Class URLMPHVirtualDocumentResolver

  • All Implemented Interfaces:
    VirtualDocumentResolver, Serializable

    public class URLMPHVirtualDocumentResolver
    extends Object
    implements VirtualDocumentResolver
    A virtual-document resolver based on document URIs.

    Instances of this class store in a StringMap instances all URIs from a collection, and consider a virtual-document specification a (possibly relative) URI. The virtual-document specification is resolved against the document URI, and then the perfect hash is used to retrieve the corresponding document.

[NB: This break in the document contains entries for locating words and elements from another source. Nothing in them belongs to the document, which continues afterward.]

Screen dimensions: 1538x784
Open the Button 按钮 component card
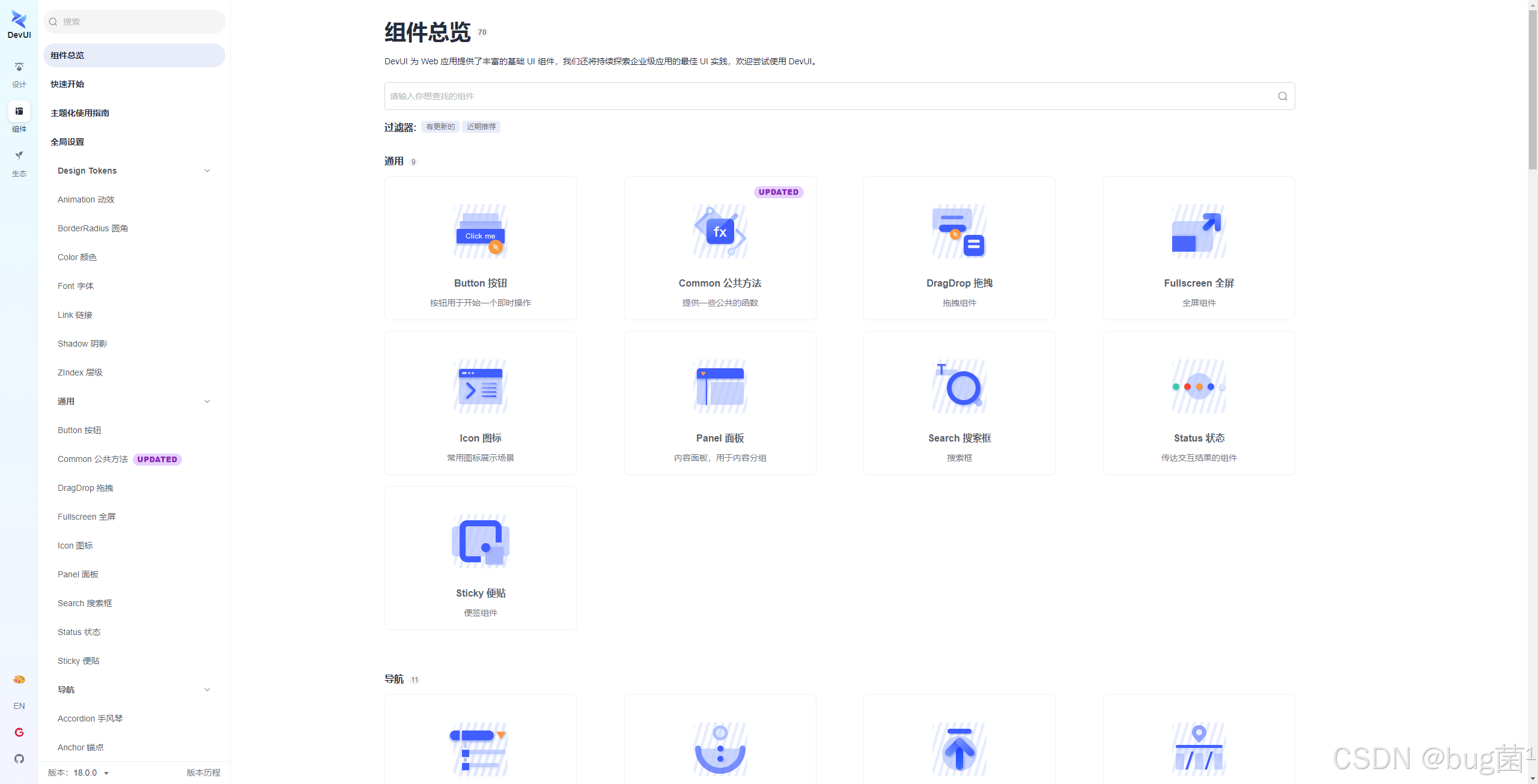(x=480, y=248)
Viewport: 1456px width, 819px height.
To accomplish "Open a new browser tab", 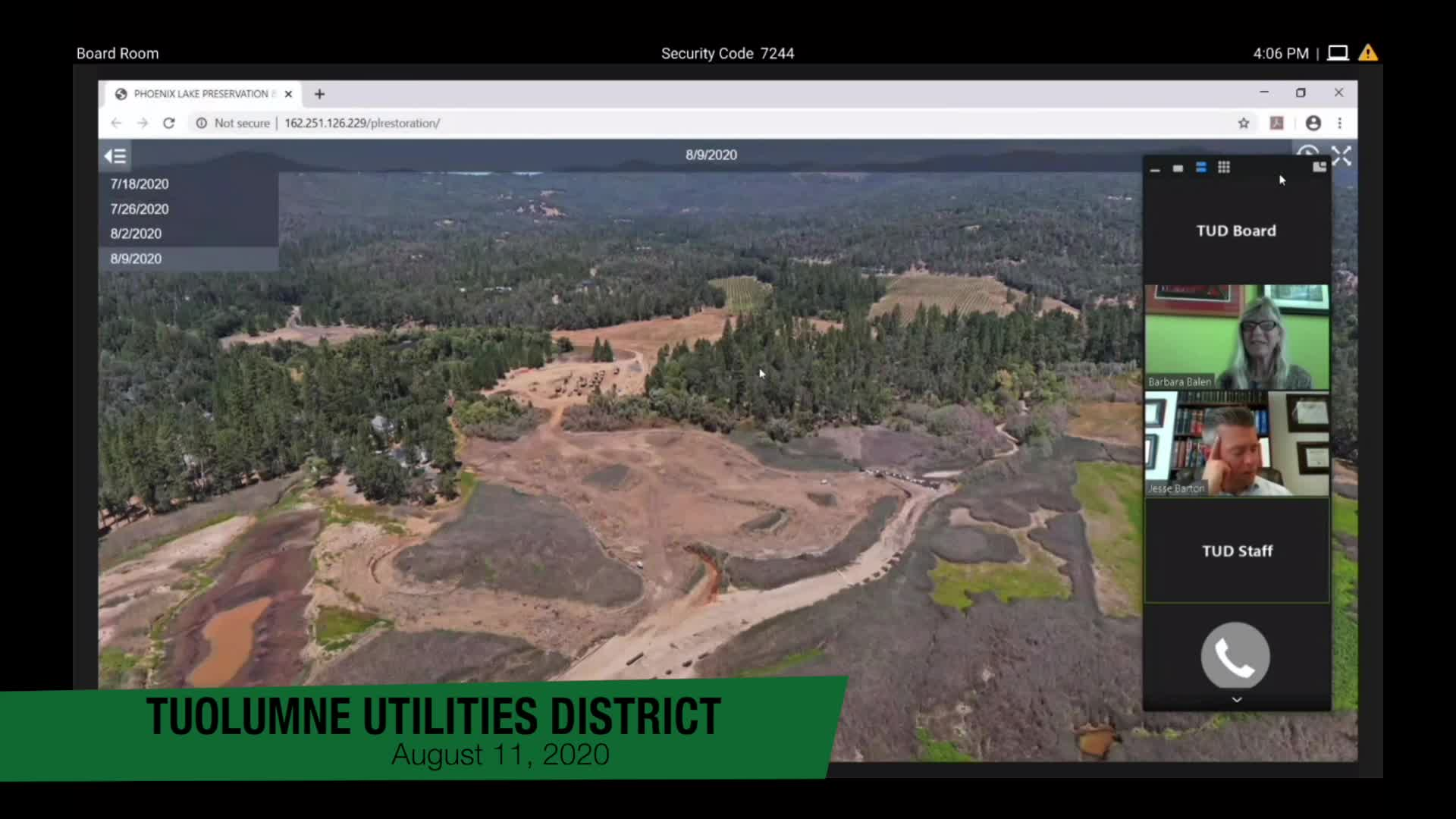I will coord(318,93).
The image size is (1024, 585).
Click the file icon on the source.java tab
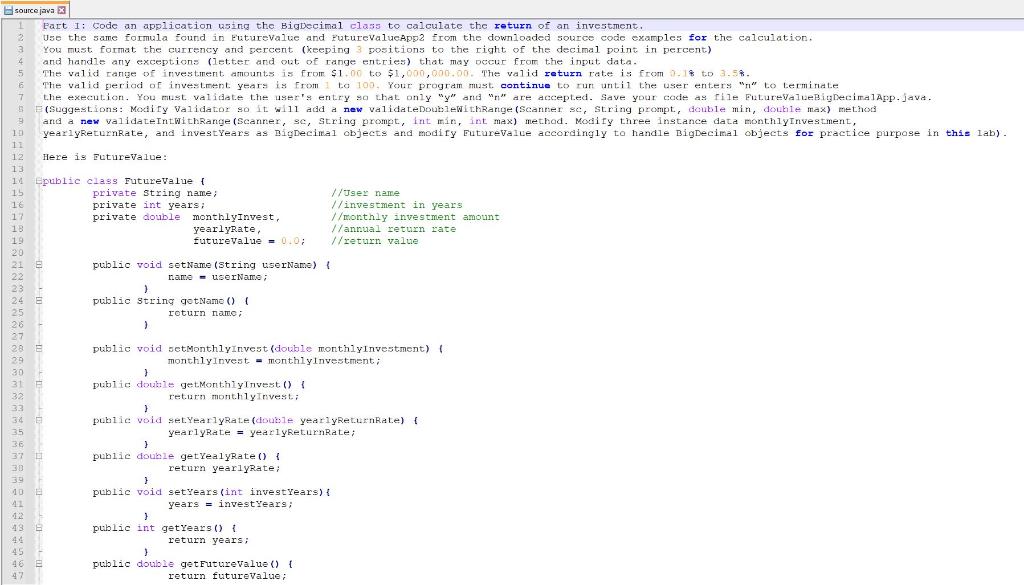coord(10,8)
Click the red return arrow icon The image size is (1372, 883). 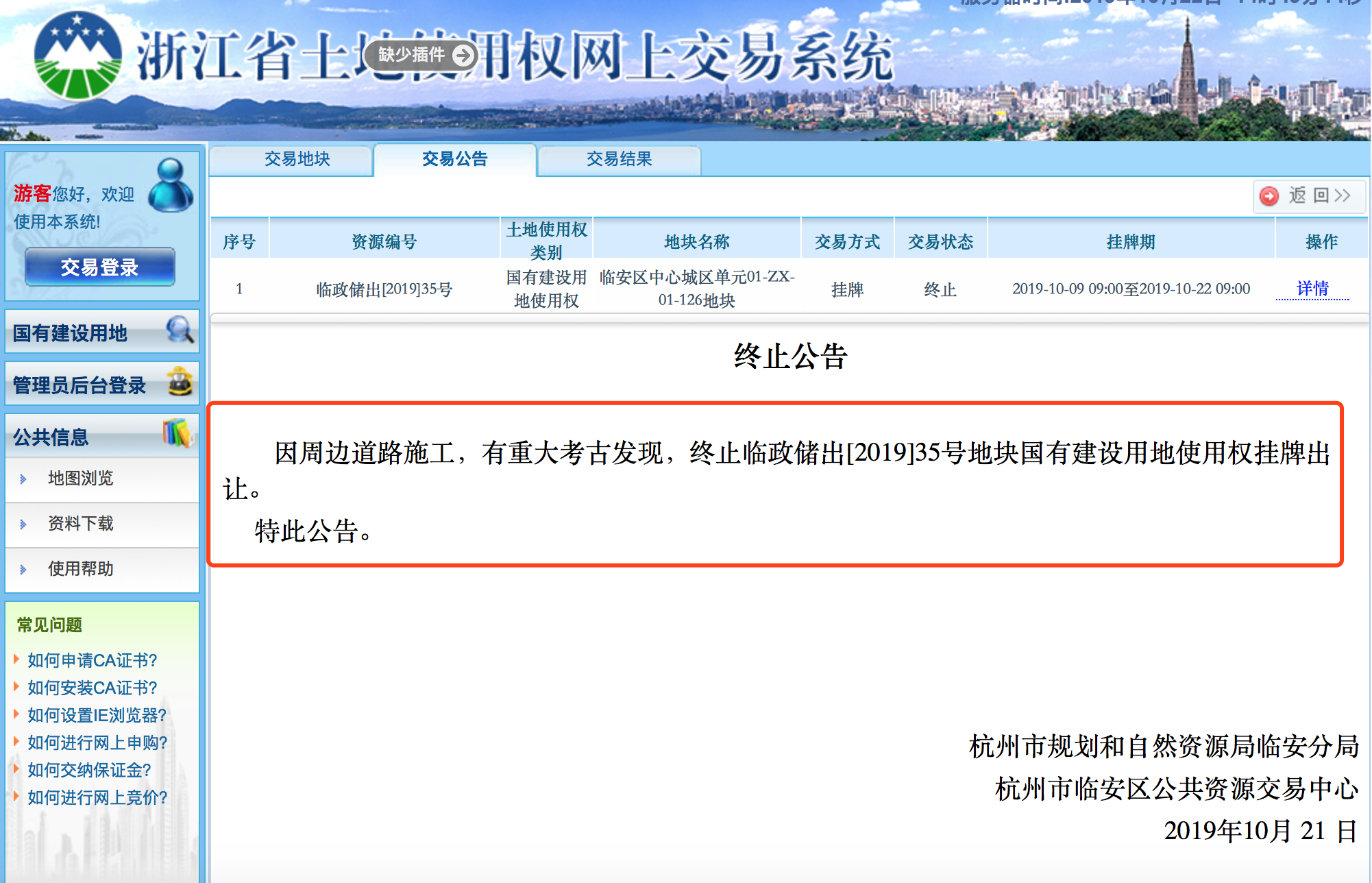point(1269,196)
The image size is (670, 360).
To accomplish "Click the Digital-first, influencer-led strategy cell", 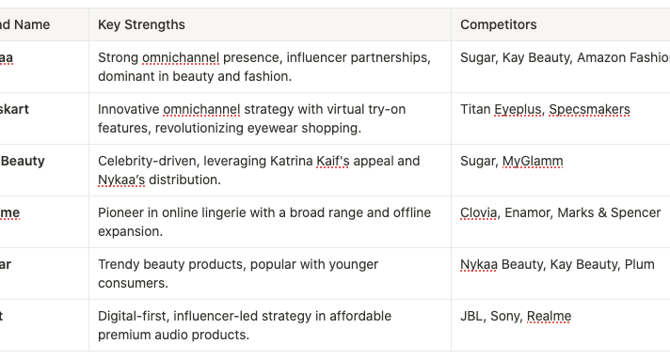I will point(270,325).

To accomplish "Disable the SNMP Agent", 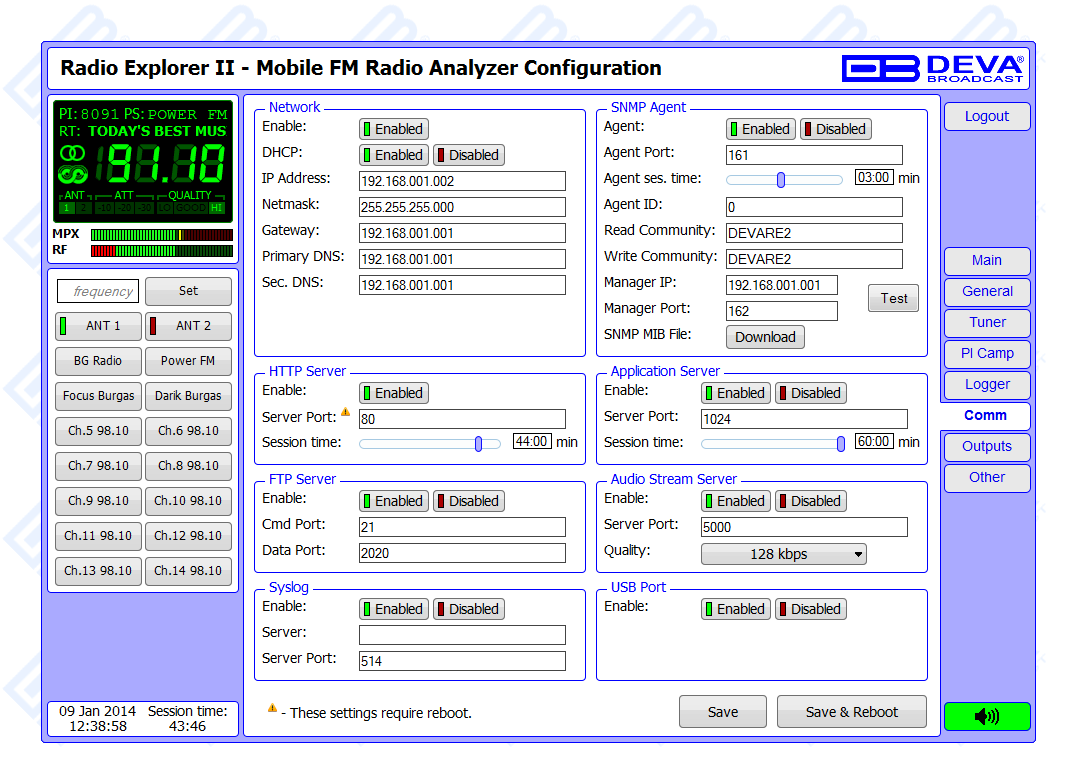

    This class provides a main method that helps in building serialised resolvers from URI lists. In case of pathological document collections with duplicate URIs (most notably, the GOV2 collection used for TREC evaluations), an option makes it possible to add random noise to duplicates, so that minimal perfect hash construction does not go into an infinite loop. It is a rather crude solution, but it is nonsensical to have duplicate URIs in the first place. Additional option include the kind of minimal perfect hash function you want to use (e.g., out of it.unimi.dsi.sux4j) and the number of bits used to sign them.

    Warning: up to version 5.2.1, this class was applying URI.normalize() in context(Document) and resolve(CharSequence) methods. This does not happen any longer, as it was breaking URLs such as http://en.wikipedia.org/wiki//dev/null.

    See Also:
    Serialized Form